* begin Excerpted text *
[Mesa-dev] [RFC] gallium/docs: add some freedreno compiler docs

Rob Clark Thu, 29 Jan 2015 13:12:07 -0800

From: Rob Clark <robcl...@freedesktop.org>

Enable the 'sphinx.ext.graphviz' extension, and add in a section for
driver specific docs, with freedreno compiler docs beneath.  The
goal is for more complete compiler docs, and hopefully some docs about
other parts of the driver (such as how tiling works, etc).


Note that there is also a Distribution -> Drivers section.  Although
that appears to be simply just a list of drivers.  Not sure if that
should move under the 'Drivers' section or left alone.  I did add a
one-line section for freedreno in the existing Distribution -> Drivers
section.

Also, I'm not sure if there is a good way to link back to .rst source
files that live under the src/gallium/drivers/<foo> directory, or if
that is even desired.

At least adding this under the existing gallium docs, versus my initial
approach which setup a new sphinx build docs tree under the freedreno
driver directory, results in a much smaller patch due to not having an
extra Makefile, conf.py, etc.
* end Excerpted text *
Reproduce verbatim the portion of the freedreno documentation patch message starting with "Also, I'm not" and going on through "Makefile, conf.py, etc.". The data that follow are not required for this exercise.
* begin Stored data *
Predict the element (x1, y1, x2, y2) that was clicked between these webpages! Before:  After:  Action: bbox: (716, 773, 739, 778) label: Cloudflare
* end Stored data *
Problem solution —
Also, I'm not sure if there is a good way to link back to .rst source
files that live under the src/gallium/drivers/<foo> directory, or if
that is even desired.

At least adding this under the existing gallium docs, versus my initial
approach which setup a new sphinx build docs tree under the freedreno
driver directory, results in a much smaller patch due to not having an
extra Makefile, conf.py, etc.